■ **Problem statement**: Please copy the entries from the line with "Tap the 'AFM tip' label" to the line with "point(25,12)", replacing "Image resolution" with "Screenshot size" and keeping everything else the same. Leave the pictures out.

■ **Records supplied**:

----------------------------------------

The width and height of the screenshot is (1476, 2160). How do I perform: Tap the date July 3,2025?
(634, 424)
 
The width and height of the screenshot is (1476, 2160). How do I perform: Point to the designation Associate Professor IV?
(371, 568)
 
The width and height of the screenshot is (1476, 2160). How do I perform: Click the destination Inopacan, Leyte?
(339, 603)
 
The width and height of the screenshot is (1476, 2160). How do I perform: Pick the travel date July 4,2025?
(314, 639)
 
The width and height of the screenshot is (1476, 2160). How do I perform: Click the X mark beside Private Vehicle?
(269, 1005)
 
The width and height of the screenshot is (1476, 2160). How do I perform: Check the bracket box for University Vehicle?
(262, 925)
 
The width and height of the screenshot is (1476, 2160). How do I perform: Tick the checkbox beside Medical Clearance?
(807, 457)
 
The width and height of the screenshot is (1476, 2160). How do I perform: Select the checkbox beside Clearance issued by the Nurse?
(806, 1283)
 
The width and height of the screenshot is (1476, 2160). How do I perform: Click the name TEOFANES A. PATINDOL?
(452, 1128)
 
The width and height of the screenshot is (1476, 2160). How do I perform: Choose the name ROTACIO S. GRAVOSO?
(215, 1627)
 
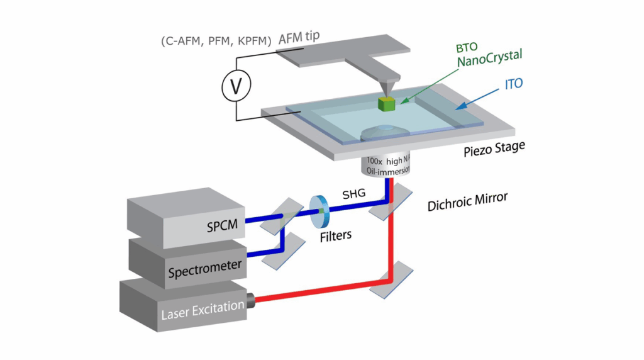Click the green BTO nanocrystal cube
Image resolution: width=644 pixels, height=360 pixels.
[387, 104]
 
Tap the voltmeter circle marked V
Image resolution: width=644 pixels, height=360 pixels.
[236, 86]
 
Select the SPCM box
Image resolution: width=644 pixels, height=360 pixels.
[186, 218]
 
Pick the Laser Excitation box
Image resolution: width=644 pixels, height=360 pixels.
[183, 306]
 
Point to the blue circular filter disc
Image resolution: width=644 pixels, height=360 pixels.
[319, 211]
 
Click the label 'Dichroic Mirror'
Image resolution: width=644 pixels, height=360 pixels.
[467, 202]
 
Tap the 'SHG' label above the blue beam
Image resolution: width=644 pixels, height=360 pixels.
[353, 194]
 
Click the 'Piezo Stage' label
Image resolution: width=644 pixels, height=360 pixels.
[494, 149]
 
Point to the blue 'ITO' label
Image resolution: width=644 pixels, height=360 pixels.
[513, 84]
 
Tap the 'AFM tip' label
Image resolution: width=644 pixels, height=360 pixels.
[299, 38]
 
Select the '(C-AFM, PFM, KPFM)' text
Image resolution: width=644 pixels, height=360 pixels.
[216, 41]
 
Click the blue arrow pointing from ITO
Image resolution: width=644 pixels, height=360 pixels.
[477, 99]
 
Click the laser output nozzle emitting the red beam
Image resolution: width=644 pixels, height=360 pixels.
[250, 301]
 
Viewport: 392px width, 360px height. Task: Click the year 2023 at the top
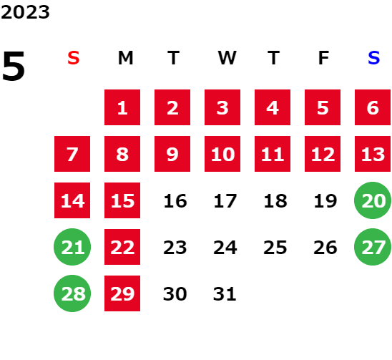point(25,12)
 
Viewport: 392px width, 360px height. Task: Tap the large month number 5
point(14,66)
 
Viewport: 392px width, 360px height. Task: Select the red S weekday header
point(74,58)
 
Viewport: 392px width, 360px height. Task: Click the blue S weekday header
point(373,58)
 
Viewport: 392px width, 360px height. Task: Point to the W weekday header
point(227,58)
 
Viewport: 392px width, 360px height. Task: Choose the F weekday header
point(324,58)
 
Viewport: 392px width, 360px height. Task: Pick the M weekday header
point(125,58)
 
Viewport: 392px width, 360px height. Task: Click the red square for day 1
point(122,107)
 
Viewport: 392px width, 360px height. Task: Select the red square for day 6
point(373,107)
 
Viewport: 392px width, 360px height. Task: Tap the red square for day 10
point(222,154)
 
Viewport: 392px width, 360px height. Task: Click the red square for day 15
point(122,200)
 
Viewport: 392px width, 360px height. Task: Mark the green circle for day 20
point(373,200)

----------------------------------------

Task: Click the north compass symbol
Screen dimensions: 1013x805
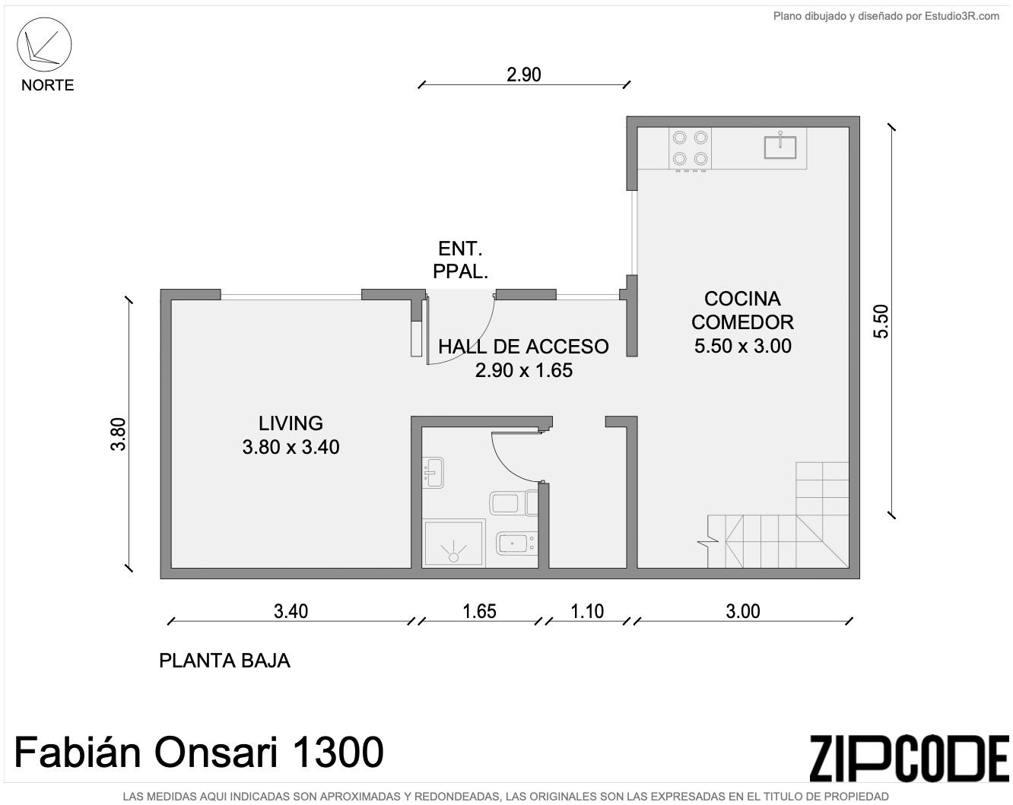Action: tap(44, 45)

----------------------------------------

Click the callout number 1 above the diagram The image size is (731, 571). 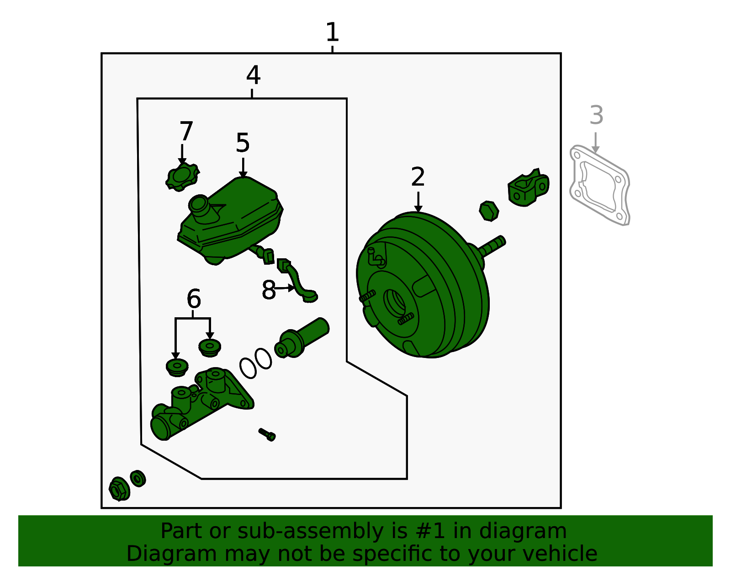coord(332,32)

----------------------------------------

■ **Exercise result**:
Tap the 'AFM tip' label
Screenshot size: width=644 pixels, height=360 pixels.
[299, 38]
 
Select the '(C-AFM, PFM, KPFM)' text
Screenshot size: width=644 pixels, height=360 pixels.
[216, 41]
 
Click the blue arrow pointing from ITO
Screenshot size: width=644 pixels, height=360 pixels.
[477, 99]
 
Click the laser output nozzle emitting the red beam
Screenshot size: width=644 pixels, height=360 pixels.
[250, 301]
 
Viewport: 392px width, 360px height. Task: Click the year 2023 at the top
point(25,12)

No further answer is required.